I will pay 30 forecasters with excellent track records on Good Judgement Open, Metaculus and Manifold (superforecasters) to make forecasts of long-run treatment effects from randomised controlled trials. This will allow me to provide new evidence on two critical questions in the forecasting space (1) how does forecast accuracy decay with time horizon?, and (2) when are (super)forecasters better than domain experts?
Why forecasts of long-term treatment effects from randomised controlled trials (RCTs)? Firstly, most research on forecasting is about ‘state’ forecasts, what the world will look like in the future. More relevant for those seeking to improve the world are ‘impact’ (or causal) forecasts, the difference between what would happen if we take action X and what would happen if we did not take action X. The treatment effects of RCTs are causal impacts and by collecting forecasts of them I contribute to this understudied area of forecasting.
Secondly, using RCTs allows us to resolve long-run forecasts more quickly. I will collect forecasts for the 5-10 year results from 7 different RCTs. These RCTs are already underway and the long-run results will be available to me in spring 2023 so I will be able to resolve the long-run forecasts soon. However, the only information that is available about the RCTs is a short-run set of results, typically observed 2 years after each RCT started.
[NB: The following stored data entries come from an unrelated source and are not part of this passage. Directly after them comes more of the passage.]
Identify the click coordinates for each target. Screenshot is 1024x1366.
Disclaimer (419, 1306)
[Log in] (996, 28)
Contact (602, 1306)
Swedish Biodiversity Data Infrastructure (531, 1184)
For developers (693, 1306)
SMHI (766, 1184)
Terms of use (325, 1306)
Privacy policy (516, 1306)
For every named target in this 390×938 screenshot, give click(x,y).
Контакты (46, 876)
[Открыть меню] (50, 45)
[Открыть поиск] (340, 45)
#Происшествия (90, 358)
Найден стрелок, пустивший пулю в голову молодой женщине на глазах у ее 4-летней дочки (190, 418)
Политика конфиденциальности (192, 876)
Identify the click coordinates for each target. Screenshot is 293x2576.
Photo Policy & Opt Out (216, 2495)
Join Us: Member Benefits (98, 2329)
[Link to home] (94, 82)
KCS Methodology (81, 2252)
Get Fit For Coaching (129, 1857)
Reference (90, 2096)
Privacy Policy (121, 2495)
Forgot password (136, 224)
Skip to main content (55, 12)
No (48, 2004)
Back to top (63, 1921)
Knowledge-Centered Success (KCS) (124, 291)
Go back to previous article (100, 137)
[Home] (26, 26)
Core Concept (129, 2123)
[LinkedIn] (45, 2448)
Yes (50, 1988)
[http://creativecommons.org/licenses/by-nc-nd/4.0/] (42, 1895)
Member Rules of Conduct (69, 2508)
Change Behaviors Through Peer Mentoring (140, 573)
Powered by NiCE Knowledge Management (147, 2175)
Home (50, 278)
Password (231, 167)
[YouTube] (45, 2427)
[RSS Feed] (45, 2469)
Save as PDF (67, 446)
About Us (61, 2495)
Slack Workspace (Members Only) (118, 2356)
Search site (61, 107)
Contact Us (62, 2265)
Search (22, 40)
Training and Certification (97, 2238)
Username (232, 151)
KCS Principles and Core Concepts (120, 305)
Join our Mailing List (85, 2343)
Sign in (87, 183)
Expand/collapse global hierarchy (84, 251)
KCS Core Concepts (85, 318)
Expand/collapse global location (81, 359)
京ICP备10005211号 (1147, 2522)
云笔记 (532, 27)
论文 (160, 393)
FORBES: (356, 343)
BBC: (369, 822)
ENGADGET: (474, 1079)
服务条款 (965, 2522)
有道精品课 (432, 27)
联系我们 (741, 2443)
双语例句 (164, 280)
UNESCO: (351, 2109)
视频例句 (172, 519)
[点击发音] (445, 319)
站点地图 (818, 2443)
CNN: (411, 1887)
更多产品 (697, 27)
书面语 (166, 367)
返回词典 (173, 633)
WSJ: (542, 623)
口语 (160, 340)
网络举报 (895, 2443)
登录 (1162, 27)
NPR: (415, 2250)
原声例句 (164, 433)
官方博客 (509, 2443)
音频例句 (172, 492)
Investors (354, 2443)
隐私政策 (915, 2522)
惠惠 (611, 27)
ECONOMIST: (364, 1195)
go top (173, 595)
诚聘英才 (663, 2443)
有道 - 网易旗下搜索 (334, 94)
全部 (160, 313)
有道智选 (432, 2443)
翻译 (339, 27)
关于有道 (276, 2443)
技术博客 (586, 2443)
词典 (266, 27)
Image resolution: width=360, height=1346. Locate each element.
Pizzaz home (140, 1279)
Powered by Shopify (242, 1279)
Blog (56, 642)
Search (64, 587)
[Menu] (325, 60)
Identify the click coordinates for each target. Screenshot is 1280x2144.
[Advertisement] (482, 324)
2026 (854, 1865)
As such, if the long-run results are from year 10, the long-run forecast of these results approximates an 8-year forecast but resolves much more quickly. It is not possible for the forecasters to know anything about what happened in each RCT between years 2 and 10, so the forecast is a real long-run forecast.
Why care about question (1) how does forecast accuracy decay with time horizon? Firstly, it’s important to know how much we can trust long-range forecasts in a variety of domains when we’re making policies and decisions with long-run impacts. Secondly, a common objection to longtermism is that the effect of our actions on the long-term future are essentially impossible to predict. Thus, despite the huge potential value in the future, extreme uncertainty around long-term impacts means that the expected value of our options is mostly determined by their short-run impacts. However, there is limited empirical evidence on this question and my study will generate relevant and important information for this crucial consideration.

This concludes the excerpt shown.